Sometimes the XML Object Model will show TEXT nodes containing white space characters. This can be confusing when most of the time white space is stripped. For example, the following XML:

<?xml version="1.0" ?>
<!DOCTYPE person [
  <!ELEMENT person (#PCDATA|lastname|firstname)>
  <!ELEMENT lastname (#PCDATA)>
  <!ELEMENT firstname (#PCDATA)>
]>
<person>
  <lastname>Smith</lastname>
  <firstname>John</firstname>
</person>

Generates the following tree:

Processing Instruction: xml
DocType: person
ELEMENT: person
TEXT: 
ELEMENT: lastname
TEXT: 
ELEMENT: firstname
TEXT:

The first name and last name are surrounded by TEXT nodes containing only white space because the content model for the "person" element is MIXED; it contains the #PCDATA keyword.
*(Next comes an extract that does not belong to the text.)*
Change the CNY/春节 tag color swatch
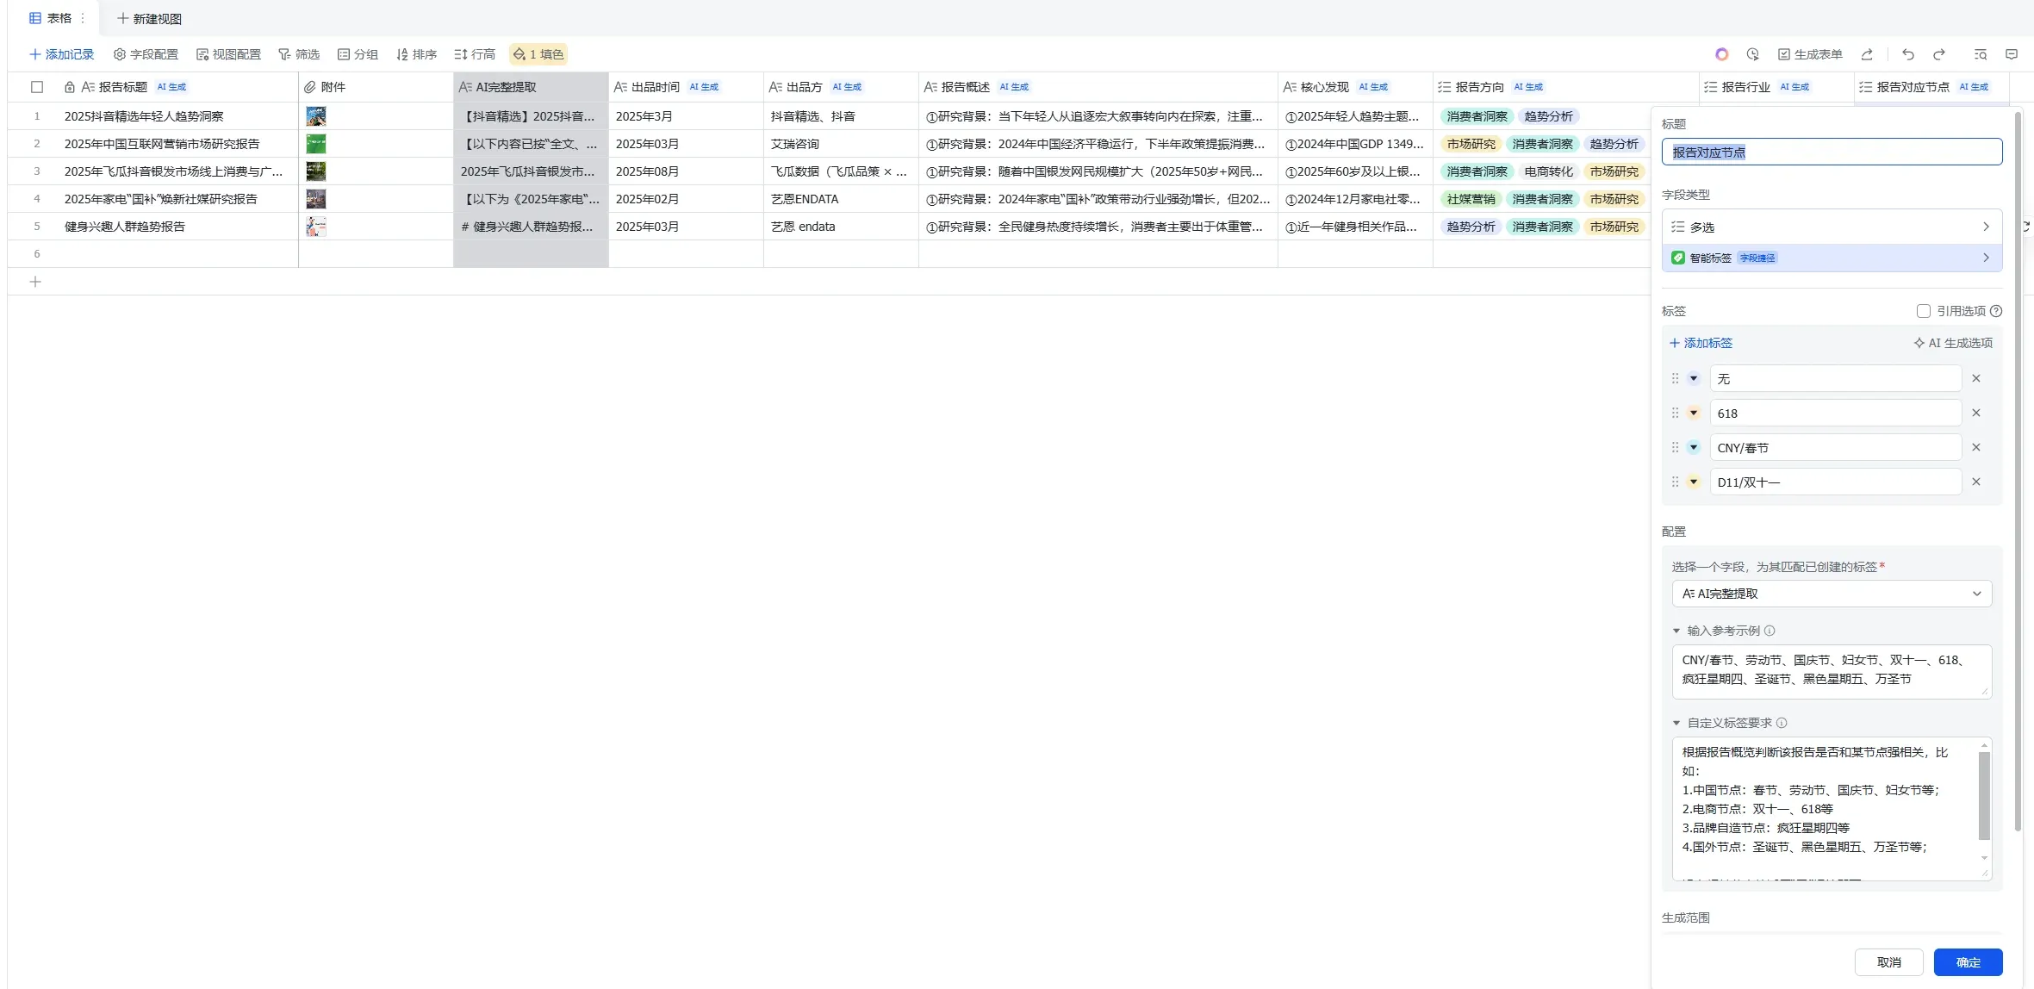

A MIXED content model indicates that the elements can have text interspersed between them. Therefore, the following is also valid:

<person>
My last name is <lastname>Smith</lastname> and my first name is
<firstname>John</firstname>
</person>

And this results in the following, similar-looking tree:

ELEMENT: person
TEXT: My last name is
ELEMENT: lastname
TEXT: and my first name is
ELEMENT: firstname
TEXT:

Without the white space after the word "is" and before <lastname>, and the white space after the </lastname> and before the word "and", that the sentence would be unintelligible. So, for MIXED content models, the combination of text, white space, and elements is relevant. For non-MIXED content models this is not the case.

To make the white-space-only TEXT nodes go away, remove the #PCDATA keyword from the "person" element declaration:

<!ELEMENT person (lastname,firstname)>

which results in the following clean tree:

Processing Instruction: xml
DocType: person
ELEMENT: person
ELEMENT: lastname
ELEMENT: firstname